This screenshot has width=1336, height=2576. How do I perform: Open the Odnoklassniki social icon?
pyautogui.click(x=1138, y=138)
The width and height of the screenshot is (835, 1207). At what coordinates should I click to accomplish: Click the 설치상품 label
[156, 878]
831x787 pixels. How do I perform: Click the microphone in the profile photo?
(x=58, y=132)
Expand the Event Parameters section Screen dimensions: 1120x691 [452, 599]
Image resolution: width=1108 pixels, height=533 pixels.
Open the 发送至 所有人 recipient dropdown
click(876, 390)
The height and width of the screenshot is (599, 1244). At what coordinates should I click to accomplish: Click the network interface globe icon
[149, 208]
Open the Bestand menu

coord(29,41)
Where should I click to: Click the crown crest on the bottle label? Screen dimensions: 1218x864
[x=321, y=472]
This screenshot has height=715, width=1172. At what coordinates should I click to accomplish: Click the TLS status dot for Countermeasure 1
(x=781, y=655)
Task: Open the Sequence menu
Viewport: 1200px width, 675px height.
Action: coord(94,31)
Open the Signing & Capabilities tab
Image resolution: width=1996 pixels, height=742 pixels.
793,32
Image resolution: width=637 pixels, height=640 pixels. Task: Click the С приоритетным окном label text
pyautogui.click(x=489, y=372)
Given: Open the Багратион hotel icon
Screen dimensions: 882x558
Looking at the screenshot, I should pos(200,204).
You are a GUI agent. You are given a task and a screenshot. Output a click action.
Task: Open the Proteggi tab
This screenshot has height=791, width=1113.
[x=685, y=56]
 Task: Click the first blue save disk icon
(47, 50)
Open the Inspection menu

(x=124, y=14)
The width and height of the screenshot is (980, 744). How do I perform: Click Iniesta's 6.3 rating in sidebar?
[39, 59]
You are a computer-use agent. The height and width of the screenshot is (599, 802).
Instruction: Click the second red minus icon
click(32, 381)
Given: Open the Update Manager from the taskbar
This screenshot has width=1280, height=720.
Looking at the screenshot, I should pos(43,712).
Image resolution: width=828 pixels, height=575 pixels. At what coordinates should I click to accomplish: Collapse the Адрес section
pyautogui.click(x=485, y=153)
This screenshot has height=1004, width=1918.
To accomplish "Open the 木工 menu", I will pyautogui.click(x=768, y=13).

- WORK ITEM
Which lines above contain the word "agent"? Copy all of them.

- ANSWER TO THIS PROBLEM
You are a GUI agent. You are given a task and a screenshot. Output a click action.
You are a computer-use agent. The height and width of the screenshot is (599, 802).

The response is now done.